Aim of the task: Rewrite the data below as a numbered list, omitting any blank lines.

[[ Supplied data, beginning ]]

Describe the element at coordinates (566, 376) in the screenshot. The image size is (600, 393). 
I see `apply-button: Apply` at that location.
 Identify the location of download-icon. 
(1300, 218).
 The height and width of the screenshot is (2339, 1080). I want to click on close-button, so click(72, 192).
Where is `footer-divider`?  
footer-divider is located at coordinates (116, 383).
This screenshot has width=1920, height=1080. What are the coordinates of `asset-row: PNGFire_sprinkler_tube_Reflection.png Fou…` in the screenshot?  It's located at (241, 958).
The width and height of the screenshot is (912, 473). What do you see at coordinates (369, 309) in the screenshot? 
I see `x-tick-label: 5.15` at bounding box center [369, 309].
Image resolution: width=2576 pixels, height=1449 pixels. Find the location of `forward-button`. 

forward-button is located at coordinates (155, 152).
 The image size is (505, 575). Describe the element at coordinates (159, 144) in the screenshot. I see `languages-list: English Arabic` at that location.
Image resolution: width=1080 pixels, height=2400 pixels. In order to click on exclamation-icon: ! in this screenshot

[[ Supplied data, end ]]

Exercise answer:
1. Describe the element at coordinates (566, 376) in the screenshot. The image size is (600, 393). 
2. I see `apply-button: Apply` at that location.
3.  Identify the location of download-icon. 
4. (1300, 218).
5.  The height and width of the screenshot is (2339, 1080). I want to click on close-button, so click(72, 192).
6. Where is `footer-divider`?  
7. footer-divider is located at coordinates (116, 383).
8. This screenshot has width=1920, height=1080. What are the coordinates of `asset-row: PNGFire_sprinkler_tube_Reflection.png Fou…` in the screenshot?  It's located at (241, 958).
9. The width and height of the screenshot is (912, 473). What do you see at coordinates (369, 309) in the screenshot? 
10. I see `x-tick-label: 5.15` at bounding box center [369, 309].
11. Image resolution: width=2576 pixels, height=1449 pixels. Find the location of `forward-button`. 
12. forward-button is located at coordinates (155, 152).
13.  The image size is (505, 575). Describe the element at coordinates (159, 144) in the screenshot. I see `languages-list: English Arabic` at that location.
14. Image resolution: width=1080 pixels, height=2400 pixels. In order to click on exclamation-icon: ! in this screenshot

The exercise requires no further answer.